[SOURCE DOCUMENT]
· · · ·

# Forum Learning Russian Language Translate This! How do you Say... in Russian?  Caribou? (pic inside)

## Chelle

If you can, please, write it both in Cyrillic AND  English-phonetic showing where the  accent is? Please and thank you!  ::

----------


## gRomoZeka

КАР*И*БУ [kah-*ree*-boo] ('А' as in 'car', 'И' as in 'seed" and 'У' as in "book")

----------


## Chelle

hahaha...nice! Just like ours - well fairly close anyway. Spacebo!!

----------


## Оля

To me it's just олень (ah-l*e*n'). I have never in my life heard the word "карибу". And I believe many Russians haven't.

----------


## gRomoZeka

> To me it's just олень (ah-l*e*n'). I have never in my life heard the word "карибу". And I believe many Russians haven't.

 I believe most Russians who have ever been interested in animal life and/or read books about Indians know what Caribou is. I knew it since I was a child.   ::   
Anyway, the word 'caribou/карибу' does exist in Russian (it's used specifically for American nothern deers and it's not uncommon), but if there's no need to talk about caribous in particular , you can use a more general term like "a nothern deer"/"северный олень"/[*seh*-vehr-nyi ah-*len'*]) instead. 
PS. "Just олень" looks like this:   ::

----------


## Chelle

I know that you do in fact have caribou / reindeer in  your High North/Siberia and in the areas where Russia connects with Finland. (Arctic/Lapland?) So maybe  they are a different subspecies and  Olya  was referring to that? Do you have a different name for 'reindeer'?  
They look pretty similar to me, but there are differences.

----------


## gRomoZeka

They are different subspecies, but for casual conversation it hardly matters. 
reindeer = северный олень (see my prev. post for details)
But please note that you can't call Russian reindeers "caribou". Caribou refers to American reindeers only.

----------


## translationsnmru

> I have never in my life heard the word "карибу".

 Один мой знакомый переводчик однажды сказал в подобной ситуации одной очень милой редакторше: "Книжки нужно было в детстве читать, а не в футбол гонять"  ::  
(Шутка, если кто не понял)  ::

----------


## Chelle

Thank you, gRomoZeka. This is what i wanted to know.  They really are not that different. The first picture I posted, the antlers were in velvet ( Still having the skin and blood covering it) but there isn't too  much of a difference.  Aside from country of origin.  ::   I had to make certain that the second picture I showed was from the Lapland species so that I was not misunderstood. Strange that I found in on an Australian site  ))) 
So, simply "Northern Deer" as you said in  your previous post, is  the most accurate name for your species/reindeer? 
I  appreciate you time and patience with this matter - as trivial as  it seems. So, Thank you.

· · · ·

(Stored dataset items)
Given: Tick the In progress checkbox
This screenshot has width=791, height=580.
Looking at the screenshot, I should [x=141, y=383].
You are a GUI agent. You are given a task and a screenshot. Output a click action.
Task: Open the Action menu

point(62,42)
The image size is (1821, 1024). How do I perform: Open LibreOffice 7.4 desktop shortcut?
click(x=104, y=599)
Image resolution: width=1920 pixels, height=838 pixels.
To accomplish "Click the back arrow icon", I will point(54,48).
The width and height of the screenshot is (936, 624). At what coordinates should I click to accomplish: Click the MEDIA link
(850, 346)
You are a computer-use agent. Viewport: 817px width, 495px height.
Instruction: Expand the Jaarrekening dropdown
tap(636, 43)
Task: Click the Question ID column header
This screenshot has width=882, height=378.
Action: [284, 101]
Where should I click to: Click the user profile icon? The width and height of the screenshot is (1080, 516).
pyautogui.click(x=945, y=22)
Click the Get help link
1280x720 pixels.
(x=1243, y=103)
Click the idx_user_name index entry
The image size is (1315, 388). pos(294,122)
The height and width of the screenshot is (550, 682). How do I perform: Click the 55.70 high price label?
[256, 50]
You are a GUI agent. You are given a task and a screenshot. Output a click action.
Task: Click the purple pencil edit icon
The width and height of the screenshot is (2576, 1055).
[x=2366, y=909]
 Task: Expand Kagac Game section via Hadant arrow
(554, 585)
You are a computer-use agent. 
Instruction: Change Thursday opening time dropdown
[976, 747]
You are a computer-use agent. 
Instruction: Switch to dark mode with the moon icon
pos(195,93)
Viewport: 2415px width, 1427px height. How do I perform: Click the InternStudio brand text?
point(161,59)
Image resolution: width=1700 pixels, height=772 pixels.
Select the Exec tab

· · · ·

[OBJECTIVE 1]
In the caribou forum thread, which animals does gRomoZeka say the word "caribou" refers to?
[OBJECTIVE 2]
How would you translate this sentence from the caribou forum thread into Spanish: "They are different subspecies, but for casual conversation it hardly matters."
[OBJECTIVE 3]
Write the next part of the caribou forum thread, picking up after its final post.

[EXERCISE RESULT 1]
American reindeer only.

[EXERCISE RESULT 2]
Son subespecies diferentes, pero para una conversación informal apenas importa.

[EXERCISE RESULT 3]
_________
 - translationsnmru: I have NO idea what you wrote. I'm still a very new learner with  a tutor. I'm afraid that if you were addressing me, I cannot reply just yet. I'll have to wait for help from my tutor. Apologies.   ::

----------


## gRomoZeka

> So, simply "Northern Deer" as you said in  your previous post, is  the most accurate name for your species/reindeer?

 Yes, it's an "official" general name for ALL kinds of reindeers (i.e. you'll find them in any Russian encyclopedia under this name).  
For example, Russian wikipedia goes like this: *Nothern Deer/Северный олень*, or Caribou in North America, is the only representative of the genus Nothern Deers/Северные олени.
Classification of Nothern deers: 
North-American subspecies (blah blah blah.. various kinds of Caribous are listed, and yes, they are called "карибу", not just reindeers)
Eurasian subspecies (among them 'Russian' reindeers are mentioned, the term "северный олень" is used for all Eurasian subspecies)   

> I appreciate you time and patience with this matter - as trivial as it seems.

 No worries! I like talking about animals, especially if there are pictures involved.  ::

----------


## translationsnmru

> - translationsnmru: I have NO idea what you wrote. I'm still a very new learner with  a tutor. I'm afraid that if you were addressing me, I cannot reply just yet. I'll have to wait for help from my tutor. Apologies.

 Oh, I was replying to another person's (Оля's) post that I quoted. It was just a joke, not really relevant to the topic. Sorry if my post confused you.

----------


## Chelle

translationsnmru: I thought it might be directed to her, but wanted to make sure, just in case, that if it WAS aimed at me,  that you knew I could not understand you, yet. 
gRomoZeka : ANY time you want to talk about animals or even plants, I'm more than happy to do so. I find that  language and culture are not always the most important parts of a country...the flora and fauna is equally important and  amazingly diverse. You may PM me here or my email is in my profile! )))  ::  I also have skype and yahoo messenger.

----------


## Chelle

Oh! gRomo! How do you say Pumpkin? I know you don't really do Halloween in your country, so I don't know if you have a word for jack o'lantern or not, but pumpkin will do! Annnd here's some pics cause I know ya like 'em!!  ::   
Pumpkins  
Jack O'Lantern.

----------


## ac220

Тыква (f., pl. тыквы). Pronounciation is tricky, as everything with "ы".

----------


## Basil77

> .. How do you say Pumpkin? I know you don't really do Halloween in your country, so I don't know if you have a word for jack o'lantern or not, but pumpkin will do! Annnd here's some pics cause I know ya like 'em!!

 Pumpkin = Тыква 
There is a fashion trend in Russia these days to celebrate Halloween, but since it's a foreign holiday I didn't hear about some special vocablury for it. For me it's just an extra reason to drink for   ::  .

----------


## Chelle

> There is a fashion trend in Russia these days to celebrate Halloween, but since it's a foreign holiday I didn't hear about some special vocablury for it. For me it's just an extra reason to drink for   .

 ILU Basil ))) We don't really drink for it.. not like  New years ( which I'm sure you fully understand). It's more fun dressing up and scaring the cr@p out of  little kids!! It's my favorite holiday!    

> Pronounciation is tricky, as everything with "ы".

 Yep, it's official - it's my least favorite vowel sound in the Russian language. I can say it just fine for the most part, but it makes me all twitchy.

----------


## vKahovsky

Это олень или лось?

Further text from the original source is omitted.